▶ Work order:
Return exactly those lines of the material that fall between the line with "You are a computer-use agent." and the final line, both included.
Segment Start: Records provided
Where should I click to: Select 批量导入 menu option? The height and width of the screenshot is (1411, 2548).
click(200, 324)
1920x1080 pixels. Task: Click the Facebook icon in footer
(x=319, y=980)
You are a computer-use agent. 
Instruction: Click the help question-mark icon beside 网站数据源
Segment End: Records provided
▶ Response for this exercise:
You are a computer-use agent. 
Instruction: Click the help question-mark icon beside 网站数据源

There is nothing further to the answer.